Bayesian kernel machine regression (BKMR) is widely used for exposure-mixture analyses with binary outcomes through a probit extension.
Because a bkmr fit can complete without providing adequate effective posterior information, simulation studies should separate execution success from MCMC convergence diagnostics.
Methods.
We evaluated the public bkmr probit workflow using bkmr::SimData() for data generation, bkmr::kmbayes() for model fitting, and posterior for convergence diagnostics.
The balanced generator used family = "binomial", hfun = 2, this http URL = 0.5, ind = 1:2, and M = 4.
SimData() generated the covariate as X = 3*cos(z1) + 2*rnorm(n).
Four chains were initialized with chain-specific randomized starting values generated reproducibly from the fixed initial-value base seed 20260621.
These values affected only the initial state of the sampler and did not alter the BKMR model, default priors, or Metropolis-Hastings proposals.
Results.
Of 431 prespecified tasks, 430 returned fitted objects and one task had a numerical non-completion.
Diagnostic adequacy was limited: rank-normalized R-hat <= 1.01 threshold was achieved in 55/431 tasks, bulk-ESS >= 400 in 85/431, tail-ESS >= 400 in 44/431, and both ESS criteria in 44/431.
The primary diagnostic criterion, R-hat at or below the 1.01 threshold with both bulk-ESS and tail-ESS >= 400, was met in 30/431 prespecified tasks, corresponding to 30/430 completed fits.
Conclusions.
Completion of probit BKMR fits in bkmr should not be equated with convergence of the retained MCMC draws.
Applied analyses should report the number of chains, warmup and retained iterations, rank-normalized R-hat, bulk-ESS, and tail-ESS rather than rely on a fixed iteration count or on fit completion alone.

■ Assigned task A ■
Answer these questions from the probit BKMR passage, one per line:
(i) How many of the 431 prespecified tasks returned fitted objects?
(ii) What fixed initial-value base seed was used?
(iii) How many chains were initialized?
■ Assigned task B ■
In the probit BKMR passage, write out the part between "We evaluated the" and "or Metropolis-Hastings proposals.", inclusive, swapping "starting values" for "initial values".
The listing comes from a separate source unrelated to the passage above.

■ Material shown ■
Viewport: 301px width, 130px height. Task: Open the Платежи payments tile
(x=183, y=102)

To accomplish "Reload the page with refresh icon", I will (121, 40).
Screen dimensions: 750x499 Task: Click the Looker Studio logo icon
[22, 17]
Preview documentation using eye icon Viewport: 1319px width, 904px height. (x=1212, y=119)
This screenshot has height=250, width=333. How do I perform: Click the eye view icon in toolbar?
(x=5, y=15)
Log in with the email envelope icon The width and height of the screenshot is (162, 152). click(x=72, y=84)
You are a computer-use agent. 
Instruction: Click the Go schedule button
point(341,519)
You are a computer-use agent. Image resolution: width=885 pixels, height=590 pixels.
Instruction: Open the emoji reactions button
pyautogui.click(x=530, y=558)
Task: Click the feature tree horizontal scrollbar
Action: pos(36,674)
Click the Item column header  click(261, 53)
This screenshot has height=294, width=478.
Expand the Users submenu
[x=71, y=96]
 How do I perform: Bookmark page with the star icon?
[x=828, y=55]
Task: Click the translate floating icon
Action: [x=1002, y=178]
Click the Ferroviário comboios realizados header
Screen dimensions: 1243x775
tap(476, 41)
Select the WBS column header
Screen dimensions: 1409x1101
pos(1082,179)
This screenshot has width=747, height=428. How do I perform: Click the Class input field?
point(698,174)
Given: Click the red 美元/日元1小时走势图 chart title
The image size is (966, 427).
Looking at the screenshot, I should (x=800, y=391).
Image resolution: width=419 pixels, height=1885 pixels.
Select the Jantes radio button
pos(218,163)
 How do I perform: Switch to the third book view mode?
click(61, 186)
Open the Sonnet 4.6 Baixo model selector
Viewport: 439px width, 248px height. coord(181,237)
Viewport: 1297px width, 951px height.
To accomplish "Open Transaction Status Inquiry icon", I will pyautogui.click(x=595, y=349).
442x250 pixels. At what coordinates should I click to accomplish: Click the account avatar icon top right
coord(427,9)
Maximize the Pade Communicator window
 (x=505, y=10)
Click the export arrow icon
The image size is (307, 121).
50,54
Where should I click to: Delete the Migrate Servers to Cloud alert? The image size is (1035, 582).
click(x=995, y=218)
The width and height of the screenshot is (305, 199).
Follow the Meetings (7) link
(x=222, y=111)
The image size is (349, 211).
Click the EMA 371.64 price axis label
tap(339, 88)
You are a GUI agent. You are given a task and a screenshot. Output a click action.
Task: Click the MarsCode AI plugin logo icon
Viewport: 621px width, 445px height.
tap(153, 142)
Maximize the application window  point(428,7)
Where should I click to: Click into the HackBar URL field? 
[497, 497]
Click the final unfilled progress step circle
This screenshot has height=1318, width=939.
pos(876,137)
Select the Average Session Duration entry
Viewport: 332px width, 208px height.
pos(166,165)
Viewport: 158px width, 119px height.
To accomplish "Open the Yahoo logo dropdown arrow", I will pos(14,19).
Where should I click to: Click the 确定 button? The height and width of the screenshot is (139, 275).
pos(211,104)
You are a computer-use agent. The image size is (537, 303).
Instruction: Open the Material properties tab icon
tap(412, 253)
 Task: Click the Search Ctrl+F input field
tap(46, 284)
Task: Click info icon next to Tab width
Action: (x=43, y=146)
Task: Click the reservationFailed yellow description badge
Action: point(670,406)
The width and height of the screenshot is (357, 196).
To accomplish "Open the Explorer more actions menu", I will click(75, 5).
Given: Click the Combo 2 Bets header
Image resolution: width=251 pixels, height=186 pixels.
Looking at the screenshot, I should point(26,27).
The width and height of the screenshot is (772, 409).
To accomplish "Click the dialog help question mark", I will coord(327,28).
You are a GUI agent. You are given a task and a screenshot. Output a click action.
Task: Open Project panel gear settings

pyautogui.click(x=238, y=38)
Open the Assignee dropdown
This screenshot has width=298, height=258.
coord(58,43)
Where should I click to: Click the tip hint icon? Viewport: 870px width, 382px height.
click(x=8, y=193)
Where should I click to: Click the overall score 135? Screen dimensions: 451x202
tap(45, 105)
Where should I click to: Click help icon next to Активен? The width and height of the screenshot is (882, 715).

■ Task answer A ■
(i) 430
(ii) 20260621
(iii) Four

■ Task answer B ■
We evaluated the public bkmr probit workflow using bkmr::SimData() for data generation, bkmr::kmbayes() for model fitting, and posterior for convergence diagnostics.
The balanced generator used family = "binomial", hfun = 2, this http URL = 0.5, ind = 1:2, and M = 4.
SimData() generated the covariate as X = 3*cos(z1) + 2*rnorm(n).
Four chains were initialized with chain-specific randomized initial values generated reproducibly from the fixed initial-value base seed 20260621.
These values affected only the initial state of the sampler and did not alter the BKMR model, default priors, or Metropolis-Hastings proposals.